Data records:
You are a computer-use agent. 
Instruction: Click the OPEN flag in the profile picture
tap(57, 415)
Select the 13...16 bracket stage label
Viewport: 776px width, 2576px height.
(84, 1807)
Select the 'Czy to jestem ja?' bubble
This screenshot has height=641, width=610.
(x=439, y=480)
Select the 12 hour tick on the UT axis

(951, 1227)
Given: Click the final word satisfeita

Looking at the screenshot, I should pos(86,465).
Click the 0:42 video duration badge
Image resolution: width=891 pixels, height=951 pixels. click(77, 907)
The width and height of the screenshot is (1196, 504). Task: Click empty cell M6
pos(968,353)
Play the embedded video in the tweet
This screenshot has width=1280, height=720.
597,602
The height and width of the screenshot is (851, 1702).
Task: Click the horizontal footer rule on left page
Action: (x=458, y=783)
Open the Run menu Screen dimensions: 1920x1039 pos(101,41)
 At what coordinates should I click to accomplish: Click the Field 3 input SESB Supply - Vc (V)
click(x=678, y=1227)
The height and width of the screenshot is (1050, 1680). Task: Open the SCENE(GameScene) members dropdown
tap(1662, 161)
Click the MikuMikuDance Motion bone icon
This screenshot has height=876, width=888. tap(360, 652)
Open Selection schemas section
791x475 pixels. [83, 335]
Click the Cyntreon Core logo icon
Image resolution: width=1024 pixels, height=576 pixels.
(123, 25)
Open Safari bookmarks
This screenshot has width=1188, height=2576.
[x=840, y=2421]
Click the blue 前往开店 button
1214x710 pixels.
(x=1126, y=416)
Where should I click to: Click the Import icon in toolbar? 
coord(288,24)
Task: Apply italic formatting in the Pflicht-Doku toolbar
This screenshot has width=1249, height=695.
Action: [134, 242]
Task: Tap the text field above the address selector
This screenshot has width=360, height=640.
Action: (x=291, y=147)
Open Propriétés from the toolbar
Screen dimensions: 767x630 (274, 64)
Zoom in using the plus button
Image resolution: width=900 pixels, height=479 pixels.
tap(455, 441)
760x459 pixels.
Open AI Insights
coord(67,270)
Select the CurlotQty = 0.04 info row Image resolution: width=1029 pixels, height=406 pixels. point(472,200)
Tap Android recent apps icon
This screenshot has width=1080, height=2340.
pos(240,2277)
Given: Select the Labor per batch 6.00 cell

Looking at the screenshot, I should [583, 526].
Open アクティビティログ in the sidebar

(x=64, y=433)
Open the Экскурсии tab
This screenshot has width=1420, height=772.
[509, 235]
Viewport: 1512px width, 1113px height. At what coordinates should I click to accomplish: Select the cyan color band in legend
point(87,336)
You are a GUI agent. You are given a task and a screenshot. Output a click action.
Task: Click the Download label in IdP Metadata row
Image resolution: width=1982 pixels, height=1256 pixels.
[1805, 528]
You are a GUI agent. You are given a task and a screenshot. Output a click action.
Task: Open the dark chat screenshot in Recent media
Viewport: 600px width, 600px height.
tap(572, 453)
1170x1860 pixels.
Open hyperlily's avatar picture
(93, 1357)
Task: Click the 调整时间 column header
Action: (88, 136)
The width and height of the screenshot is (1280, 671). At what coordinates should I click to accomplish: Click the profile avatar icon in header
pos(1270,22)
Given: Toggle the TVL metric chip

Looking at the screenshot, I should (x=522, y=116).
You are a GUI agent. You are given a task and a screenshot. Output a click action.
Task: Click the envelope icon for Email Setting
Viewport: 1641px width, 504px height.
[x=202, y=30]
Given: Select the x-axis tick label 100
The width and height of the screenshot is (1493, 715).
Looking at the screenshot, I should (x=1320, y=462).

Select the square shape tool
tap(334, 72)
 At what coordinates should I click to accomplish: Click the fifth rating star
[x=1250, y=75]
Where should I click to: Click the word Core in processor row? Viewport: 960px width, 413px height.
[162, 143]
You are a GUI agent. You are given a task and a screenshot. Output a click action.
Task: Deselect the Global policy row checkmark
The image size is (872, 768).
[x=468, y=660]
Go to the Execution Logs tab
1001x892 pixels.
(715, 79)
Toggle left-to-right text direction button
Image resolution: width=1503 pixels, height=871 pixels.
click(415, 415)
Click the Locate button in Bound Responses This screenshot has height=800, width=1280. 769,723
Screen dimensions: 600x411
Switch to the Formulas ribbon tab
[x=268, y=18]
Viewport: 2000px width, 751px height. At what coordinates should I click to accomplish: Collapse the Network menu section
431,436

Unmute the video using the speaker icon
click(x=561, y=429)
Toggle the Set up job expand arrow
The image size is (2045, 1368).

Goal of the exercise: Restate word for word the lines above, beginning with the one that contains "This screenshot has width=1420, height=772." and ending with the last line.

Expected output:
This screenshot has width=1420, height=772.
[509, 235]
Viewport: 1512px width, 1113px height. At what coordinates should I click to accomplish: Select the cyan color band in legend
point(87,336)
You are a GUI agent. You are given a task and a screenshot. Output a click action.
Task: Click the Download label in IdP Metadata row
Image resolution: width=1982 pixels, height=1256 pixels.
[1805, 528]
You are a GUI agent. You are given a task and a screenshot. Output a click action.
Task: Open the dark chat screenshot in Recent media
Viewport: 600px width, 600px height.
tap(572, 453)
1170x1860 pixels.
Open hyperlily's avatar picture
(93, 1357)
Task: Click the 调整时间 column header
Action: (88, 136)
The width and height of the screenshot is (1280, 671). At what coordinates should I click to accomplish: Click the profile avatar icon in header
pos(1270,22)
Given: Toggle the TVL metric chip

Looking at the screenshot, I should (x=522, y=116).
You are a GUI agent. You are given a task and a screenshot. Output a click action.
Task: Click the envelope icon for Email Setting
Viewport: 1641px width, 504px height.
[x=202, y=30]
Given: Select the x-axis tick label 100
The width and height of the screenshot is (1493, 715).
Looking at the screenshot, I should (x=1320, y=462).

Select the square shape tool
tap(334, 72)
 At what coordinates should I click to accomplish: Click the fifth rating star
[x=1250, y=75]
Where should I click to: Click the word Core in processor row? Viewport: 960px width, 413px height.
[162, 143]
You are a GUI agent. You are given a task and a screenshot. Output a click action.
Task: Deselect the Global policy row checkmark
The image size is (872, 768).
[x=468, y=660]
Go to the Execution Logs tab
1001x892 pixels.
(715, 79)
Toggle left-to-right text direction button
Image resolution: width=1503 pixels, height=871 pixels.
click(415, 415)
Click the Locate button in Bound Responses This screenshot has height=800, width=1280. 769,723
Screen dimensions: 600x411
Switch to the Formulas ribbon tab
[x=268, y=18]
Viewport: 2000px width, 751px height. At what coordinates should I click to accomplish: Collapse the Network menu section
431,436

Unmute the video using the speaker icon
click(x=561, y=429)
Toggle the Set up job expand arrow
The image size is (2045, 1368).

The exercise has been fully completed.